▶ _WHAT YOU NEED TO DO_:
Copy everything in the material from the line containing "Task: Click the orange orb reward under 成就" down to the line containing "Screen dimensions: 1568x722 click(1351, 667)", changing "orange orb" to "purple orb" and leaving the rest of those lines unchanged.

※ ※ ※

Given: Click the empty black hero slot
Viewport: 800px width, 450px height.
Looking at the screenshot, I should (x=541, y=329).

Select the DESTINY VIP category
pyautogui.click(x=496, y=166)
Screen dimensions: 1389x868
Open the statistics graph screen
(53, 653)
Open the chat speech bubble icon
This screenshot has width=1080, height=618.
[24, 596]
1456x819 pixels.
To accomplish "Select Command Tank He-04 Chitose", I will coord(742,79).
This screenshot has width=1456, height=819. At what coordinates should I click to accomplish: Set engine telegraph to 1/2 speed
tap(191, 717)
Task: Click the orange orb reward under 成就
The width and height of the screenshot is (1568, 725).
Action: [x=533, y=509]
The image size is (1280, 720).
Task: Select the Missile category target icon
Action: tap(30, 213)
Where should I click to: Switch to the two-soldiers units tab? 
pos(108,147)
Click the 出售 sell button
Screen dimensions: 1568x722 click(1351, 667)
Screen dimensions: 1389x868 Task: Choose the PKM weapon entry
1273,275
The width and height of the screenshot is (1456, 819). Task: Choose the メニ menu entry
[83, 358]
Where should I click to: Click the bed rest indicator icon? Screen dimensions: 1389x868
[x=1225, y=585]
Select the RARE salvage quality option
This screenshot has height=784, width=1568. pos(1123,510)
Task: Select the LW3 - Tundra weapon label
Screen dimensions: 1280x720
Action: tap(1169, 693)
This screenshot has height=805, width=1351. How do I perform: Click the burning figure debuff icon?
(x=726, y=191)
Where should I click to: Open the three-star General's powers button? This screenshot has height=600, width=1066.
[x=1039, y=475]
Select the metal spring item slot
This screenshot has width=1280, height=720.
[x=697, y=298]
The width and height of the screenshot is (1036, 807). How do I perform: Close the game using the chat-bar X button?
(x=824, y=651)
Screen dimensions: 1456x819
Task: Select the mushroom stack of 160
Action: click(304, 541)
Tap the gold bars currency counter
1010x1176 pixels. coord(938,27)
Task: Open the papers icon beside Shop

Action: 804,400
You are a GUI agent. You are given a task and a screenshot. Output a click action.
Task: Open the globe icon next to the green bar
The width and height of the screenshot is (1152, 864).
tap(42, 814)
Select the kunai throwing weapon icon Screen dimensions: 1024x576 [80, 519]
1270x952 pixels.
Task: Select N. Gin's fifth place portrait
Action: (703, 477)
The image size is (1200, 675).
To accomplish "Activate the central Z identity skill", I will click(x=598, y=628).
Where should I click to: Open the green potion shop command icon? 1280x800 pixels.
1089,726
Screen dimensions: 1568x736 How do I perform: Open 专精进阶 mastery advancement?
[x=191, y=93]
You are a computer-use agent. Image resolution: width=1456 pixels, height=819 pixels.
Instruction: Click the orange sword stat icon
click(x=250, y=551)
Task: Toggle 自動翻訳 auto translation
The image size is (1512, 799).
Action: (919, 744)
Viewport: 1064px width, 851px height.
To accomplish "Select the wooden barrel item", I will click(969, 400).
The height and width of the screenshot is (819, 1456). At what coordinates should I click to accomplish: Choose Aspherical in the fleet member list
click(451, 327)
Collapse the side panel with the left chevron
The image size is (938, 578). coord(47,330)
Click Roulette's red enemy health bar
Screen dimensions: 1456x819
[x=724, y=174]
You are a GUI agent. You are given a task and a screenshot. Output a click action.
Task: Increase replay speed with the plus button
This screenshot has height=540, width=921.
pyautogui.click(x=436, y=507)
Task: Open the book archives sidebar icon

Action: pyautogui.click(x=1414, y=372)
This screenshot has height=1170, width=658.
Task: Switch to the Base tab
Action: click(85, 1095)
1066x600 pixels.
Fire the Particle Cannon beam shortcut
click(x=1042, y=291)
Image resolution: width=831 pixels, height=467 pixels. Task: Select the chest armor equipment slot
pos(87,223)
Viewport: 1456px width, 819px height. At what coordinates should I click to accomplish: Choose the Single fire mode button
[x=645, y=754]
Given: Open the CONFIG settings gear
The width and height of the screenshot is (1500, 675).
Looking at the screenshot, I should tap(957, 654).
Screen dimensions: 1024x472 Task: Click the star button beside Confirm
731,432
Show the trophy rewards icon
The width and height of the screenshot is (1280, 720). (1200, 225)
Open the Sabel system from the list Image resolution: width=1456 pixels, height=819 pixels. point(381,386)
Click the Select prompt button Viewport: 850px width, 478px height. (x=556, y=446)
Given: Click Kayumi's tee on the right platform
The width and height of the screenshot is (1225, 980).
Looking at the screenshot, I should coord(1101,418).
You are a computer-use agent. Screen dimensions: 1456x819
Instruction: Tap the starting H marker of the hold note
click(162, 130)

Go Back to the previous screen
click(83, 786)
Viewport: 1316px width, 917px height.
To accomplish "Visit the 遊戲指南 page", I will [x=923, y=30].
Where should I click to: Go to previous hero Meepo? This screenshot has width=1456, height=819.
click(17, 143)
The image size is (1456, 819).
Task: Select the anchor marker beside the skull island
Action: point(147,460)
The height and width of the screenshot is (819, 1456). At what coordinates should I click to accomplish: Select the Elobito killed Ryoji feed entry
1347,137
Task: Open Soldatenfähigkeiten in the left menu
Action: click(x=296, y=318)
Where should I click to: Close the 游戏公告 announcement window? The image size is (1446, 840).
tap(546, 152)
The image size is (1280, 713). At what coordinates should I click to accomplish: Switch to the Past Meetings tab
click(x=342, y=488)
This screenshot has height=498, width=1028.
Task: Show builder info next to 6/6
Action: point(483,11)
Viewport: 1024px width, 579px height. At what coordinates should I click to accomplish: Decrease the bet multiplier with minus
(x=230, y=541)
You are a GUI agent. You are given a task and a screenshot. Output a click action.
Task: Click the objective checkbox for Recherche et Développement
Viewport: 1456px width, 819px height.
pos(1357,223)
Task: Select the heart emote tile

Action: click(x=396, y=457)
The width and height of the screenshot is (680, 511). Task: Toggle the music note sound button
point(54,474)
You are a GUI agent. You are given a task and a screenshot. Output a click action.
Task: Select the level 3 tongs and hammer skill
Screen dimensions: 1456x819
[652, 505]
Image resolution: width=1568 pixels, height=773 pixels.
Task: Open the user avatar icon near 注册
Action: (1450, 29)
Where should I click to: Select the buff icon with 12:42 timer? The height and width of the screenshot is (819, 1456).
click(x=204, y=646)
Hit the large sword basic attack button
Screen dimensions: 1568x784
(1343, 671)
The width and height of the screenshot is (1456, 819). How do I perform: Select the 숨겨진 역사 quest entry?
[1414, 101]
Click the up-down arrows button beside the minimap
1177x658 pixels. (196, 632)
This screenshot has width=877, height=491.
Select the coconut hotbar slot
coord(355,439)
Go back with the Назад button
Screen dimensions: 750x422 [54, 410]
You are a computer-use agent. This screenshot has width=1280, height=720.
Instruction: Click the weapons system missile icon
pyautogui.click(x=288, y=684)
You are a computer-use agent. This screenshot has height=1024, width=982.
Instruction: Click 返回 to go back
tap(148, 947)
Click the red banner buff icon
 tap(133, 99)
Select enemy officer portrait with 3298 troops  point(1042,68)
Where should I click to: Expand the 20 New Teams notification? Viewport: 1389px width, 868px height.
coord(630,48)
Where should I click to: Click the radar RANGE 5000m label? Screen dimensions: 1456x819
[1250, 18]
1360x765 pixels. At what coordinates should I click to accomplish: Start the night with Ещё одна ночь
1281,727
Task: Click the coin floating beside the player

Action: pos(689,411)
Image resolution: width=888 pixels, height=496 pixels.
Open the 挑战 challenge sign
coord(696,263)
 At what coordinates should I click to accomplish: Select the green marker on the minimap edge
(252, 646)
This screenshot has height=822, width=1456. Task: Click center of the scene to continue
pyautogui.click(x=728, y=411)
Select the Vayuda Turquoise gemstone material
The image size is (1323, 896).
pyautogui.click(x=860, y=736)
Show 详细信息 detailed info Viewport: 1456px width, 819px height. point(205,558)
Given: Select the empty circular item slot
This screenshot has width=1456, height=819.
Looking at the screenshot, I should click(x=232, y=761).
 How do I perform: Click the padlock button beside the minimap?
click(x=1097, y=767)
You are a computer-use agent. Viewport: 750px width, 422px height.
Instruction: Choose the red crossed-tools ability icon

※ ※ ※

▶ _ANSWER FOR THIS EXERCISE_:
Task: Click the purple orb reward under 成就
The width and height of the screenshot is (1568, 725).
Action: [x=533, y=509]
The image size is (1280, 720).
Task: Select the Missile category target icon
Action: tap(30, 213)
Where should I click to: Switch to the two-soldiers units tab? 
pos(108,147)
Click the 出售 sell button
Screen dimensions: 1568x722 click(1351, 667)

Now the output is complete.